The organ procurement procedure requires careful coordination of several surgical teams. Commonly, teams are sent from each of the institutions of the designated recipients to the location of the donor. Separate teams for heart, lung, and abdominal organs participate. The recovery operation is conducted in defined steps to minimize the warm ischemic time of removed organs, and the organs are removed in the order of their susceptibility to warm ischemic damage. Because of the short time available for transplanting the preserved organs, particularly for heart and lungs, the preparation of the potential recipients and transplant teams also must be coordinated. The recipient operation often commences prior to the actual arrival of the organ at the recipient institution.
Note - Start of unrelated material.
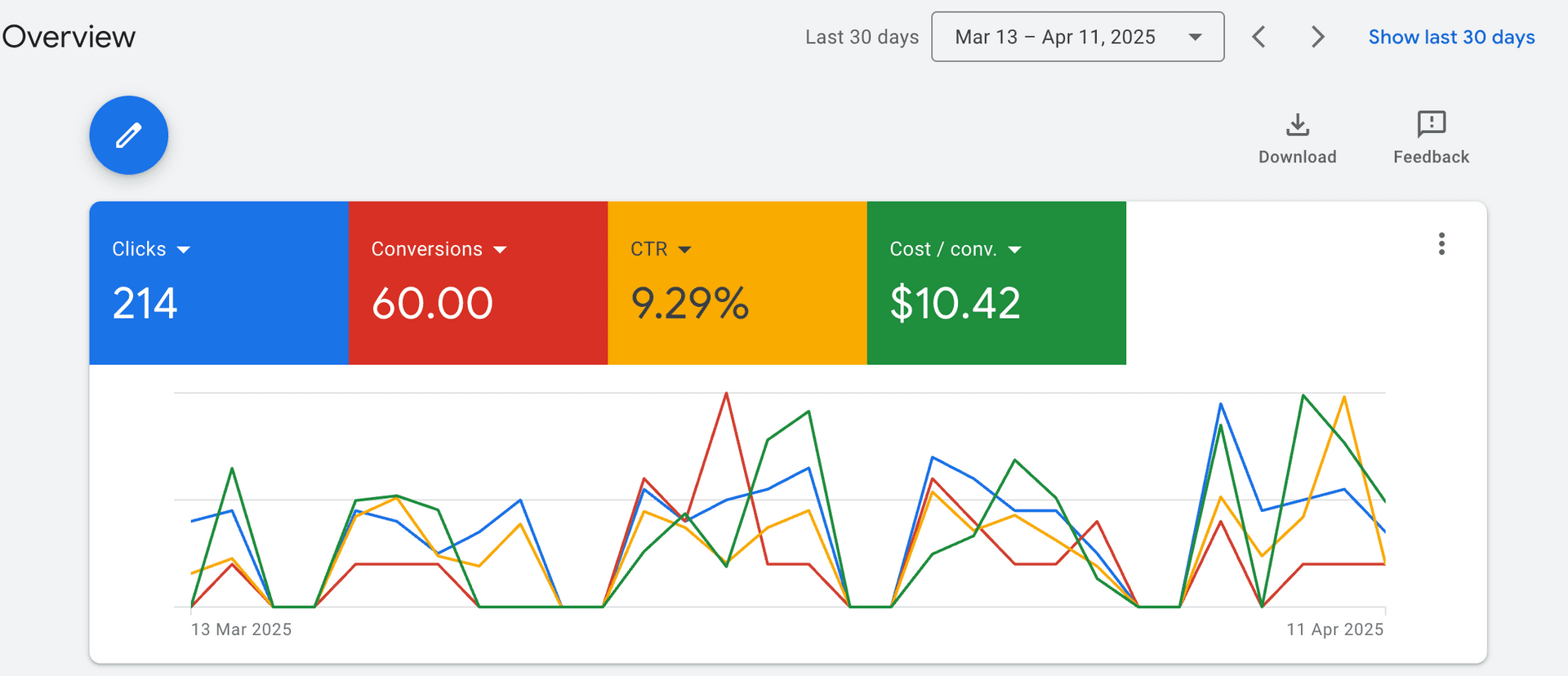Click the blue pencil edit button
Viewport: 1568px width, 676px height.
click(x=129, y=136)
Prior to the operation, the donor must be adequately volume resuscitated and prepared for surgery. The management of intracerebral edema prior to brain death and the resulting diabetes insipidus often causes a hypovolemic state that must be corrected before harvesting organs. The donor is volume resuscitated and brought to the operating room, where appropriate positioning, monitoring, and ventilation are ensured prior to incision. Following this preparation, and when each team is in attendance, the procedure can begin. The outline of the surgical procedure is summarized below.

Steps in organ procurement

An incision from the suprasternal notch to the pubis is made; then, the chest is opened via median sternotomy, and the abdominal cavity is entered.
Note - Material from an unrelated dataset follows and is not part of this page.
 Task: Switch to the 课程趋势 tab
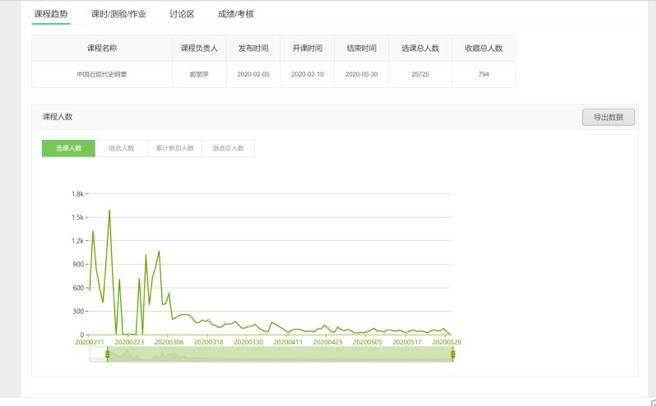click(x=51, y=14)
The thoracic and abdominal cavities are examined by respective teams for evidence of occult pathology and gross suitability of organs for transplant.

The small bowel is retracted, the right colon is mobilized, the posterior peritoneum is incised, and the duodenum and pancreas are reflected, allowing exposure of the inferior vena cava (IVC) and aorta.

Attachments of the heart, lung, liver, kidneys, and pancreas are incised; the organs are readied for removal.

The aortic arch, abdominal aorta, and portal vein or tributaries are cannulated for infusion of the preservative solution.

The aortic arch and supra celiac abdominal aorta are cross-clamped.

A cold preservative solution (typically University of Wisconsin solution) is infused through the inferior aortic, portal, and cardiac cannula, with drainage of effluent via the IVC. The thoracic and abdominal cavities are packed with ice.

The organs are removed to the back table for initial preparation and packaging for transport.